Como me considero do número dos outros, dos que foram convidados depois, fixo-me na parte final da parábola:«Então os servos, saindo pelos caminhos, reuniram todos os que encontraram, maus e bons. E a sala do banquete encheu-se de convidados. O rei, quando entrou para ver os convidados, viu um homem que não estava vestido com o traje nupcial e disse-lhe: ‘Amigo, como entraste aqui sem o traje nupcial?’. Mas ele ficou calado. O rei disse então aos servos: ‘Amarrai-lhe os pés e as mãos e lançai-o às trevas exteriores; aí haverá choro e ranger de dentes’. Na verdade, muitos são os chamados, mas poucos os escolhidos» (Mt 22, 10-14).Noutros tempos parecia tudo muito mais simples: o banquete era a Missa, que depois começou a chamar-se Eucaristia, incluindo a Comunhão sacramental; a partir de certa altura, esta passou a ser apontada pelos liturgistas, quase como elemento indispensável para o cumprimento do preceito dominical A veste nupcial seria o estado de graça, que os catequistas, de um modo geral, não sabiam explicar fora da coisificação, tendência tão profunda, no pensamento religioso e místico do Ocidente.
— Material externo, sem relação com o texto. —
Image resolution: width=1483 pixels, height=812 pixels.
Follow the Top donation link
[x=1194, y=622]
Veio depois a reforma conciliar. E quando se esperava que doutrina e princípios tão claros abrissem caminho a um novo aprofundamento vital, já tentado, de forma tão zelosa e expressiva pelos Papas que, no início do século, precederam o Concílio, sobretudo Pio X, Bento XV e Pio XII, o vendaval em que, quase por toda a parte, se transformou a aplicação dessa reforma, sem a catequese adequada e com arbitrariedades rondando por vezes a heresia, deixou tudo, pelo menos aparentemente, mais confuso.

Mas também é verdade que hoje, quando se medita a sério sobre o mistério, se percebe melhor o que é a Eucaristia, na sua globalidade, como celebração e fonte vital de uma existência que só será cristã na medida em que nasce dela e para ela conduz.
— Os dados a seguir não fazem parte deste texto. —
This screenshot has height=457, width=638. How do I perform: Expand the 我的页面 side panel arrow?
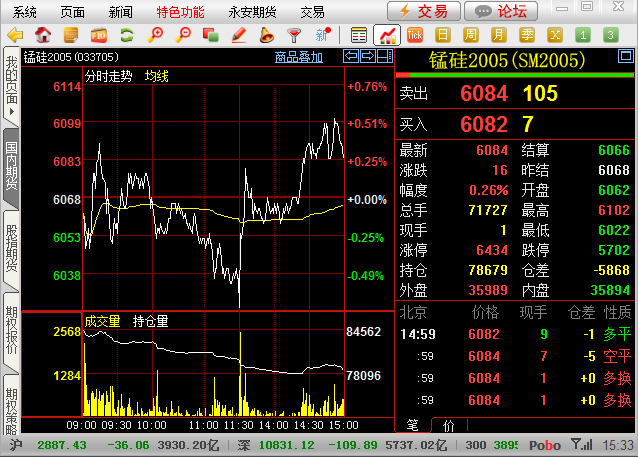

Assim, a veste nupcial não pode reduzir-se ao estado de graça necessário para a comunhão sacramental, e torna-se mais compreensível a severidade do senhor do banquete para com o convidado que ousou entrar nele sem essa veste. Afinal, o que faltava àquela pessoa – convidada como as outras, que os servos haviam trazido de todos os recantos, segundo as ordens do senhor, não seleccionando com critérios seus, que certamente não se arrogaram? Que faltaria, de facto, àquele convidado?
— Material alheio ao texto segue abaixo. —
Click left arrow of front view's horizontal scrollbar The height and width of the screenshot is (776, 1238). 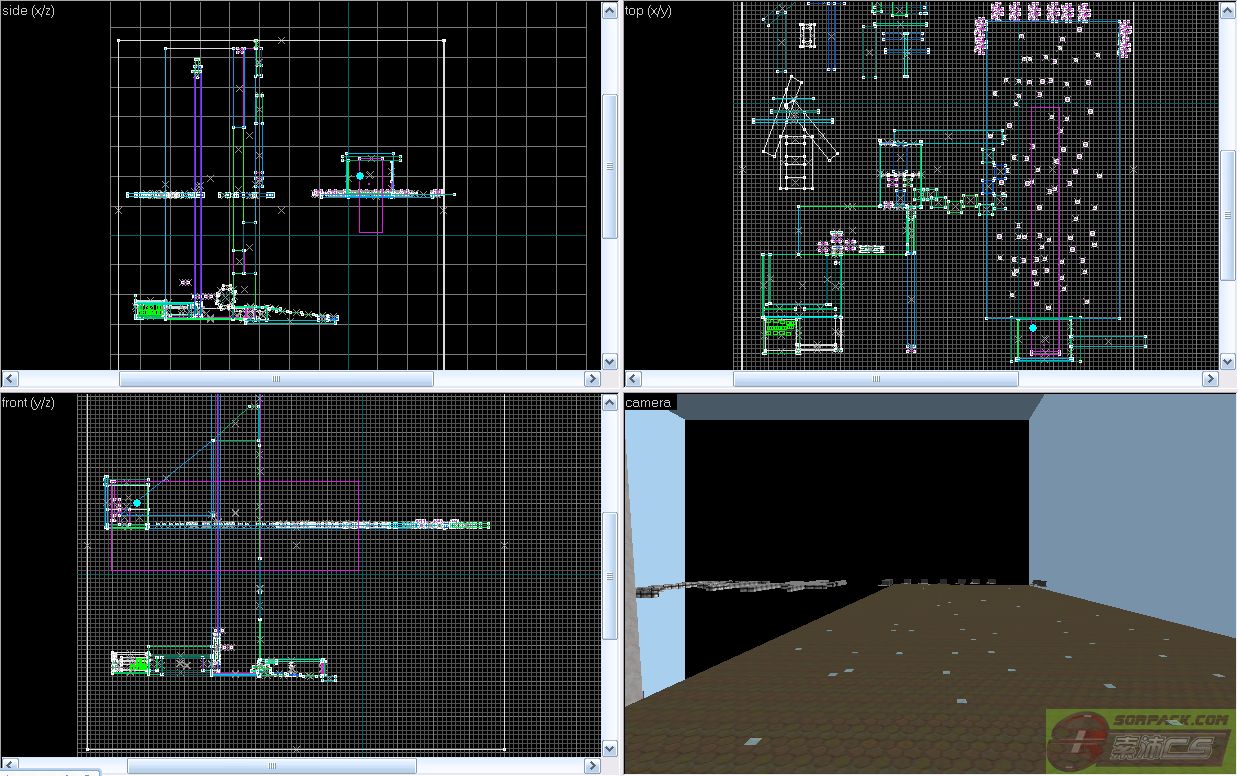click(9, 766)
Em meu entender, o não ter percebido, ou não ter querido assumir integralmente as características fundamentais daquele banquete, implicadas na natureza do próprio convite: ali não se estava apenas para comer e festejar, de modo puramente externo, para depois sair com a tranquilidade de consciência erroneamente baseada na ideia de ter cumprido, usufruindo de um direito.

Os exegetas e os teólogos têm muitas explicações para o modo um pouco estranho como termina a parábola, com uma frase que, aparentemente desfasada do contexto, parece ser um comentário do próprio Jesus: «Na verdade, muitos são os chamados, mas poucos os escolhidos».Deixo quem queira pensar de outra maneira.

Mas eu acho que os escolhidos são apenas os que envergam a veste nupcial, quando iniciam, realizam, terminam e continuam na vida, o mistério de um banquete absolutamente gratuito: estar nele, despojado ou tentando despojar-se de preconceitos, ideias feitas, estereótipos de toda a espécie: aquilo que nos separa de Cristo e dos irmãos, numa palavra, o que divide e desfaz a unidade do Corpo. Não enverga a veste nupcial, ainda que se sinta em estado de graça, quem não está em comunhão com a Igreja, na sua fé e nos seus sacramentos. Quem não se interessa pela sua vida e a sua doutrina, como presença de Cristo na história dos homens.

E não ter nunca a presunção de que se tem direito a tomar parte no banquete, porque se enverga a veste nupcial; mas antes, desejar ardentemente essa participação, que, por misericórdia divina, nos restitui ou renova essa veste. Pouso os livros e pego nos paramentos, renovando a consciência de que eles não substituem a veste nupcial, mas servem para que perceba quão longe estou ainda da envergar.